Which lines of the data below contain "pixels"? Please show them all.

AVAILABLE DATA ::
· · · · ·

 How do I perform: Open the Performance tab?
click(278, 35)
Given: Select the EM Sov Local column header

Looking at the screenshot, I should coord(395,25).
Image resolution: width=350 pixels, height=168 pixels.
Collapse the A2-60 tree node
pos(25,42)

· · · · ·

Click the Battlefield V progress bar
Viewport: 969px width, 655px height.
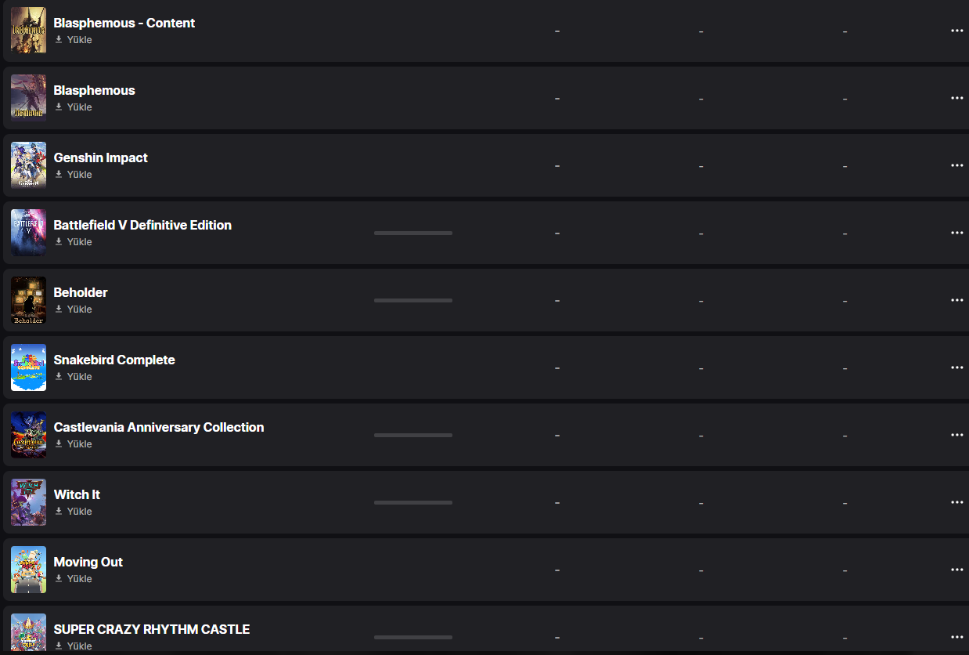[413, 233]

· · · · ·

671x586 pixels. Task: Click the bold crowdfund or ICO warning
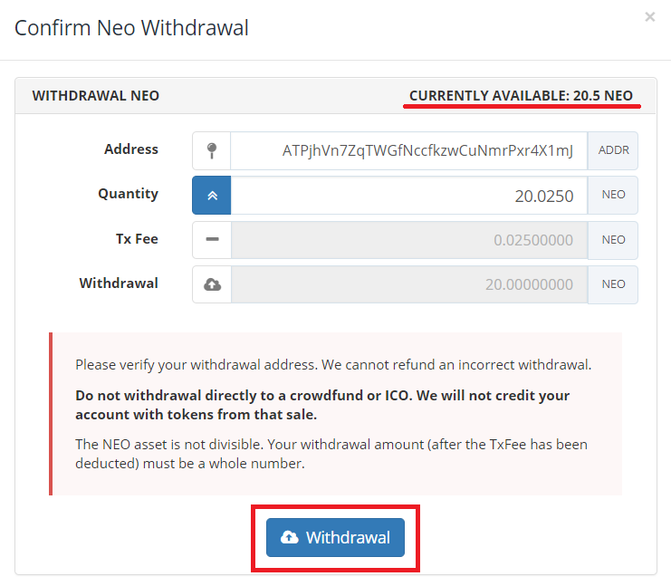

· · · · ·

YOUR SOLUTION ::
Image resolution: width=350 pixels, height=168 pixels.
671x586 pixels. Task: Click the bold crowdfund or ICO warning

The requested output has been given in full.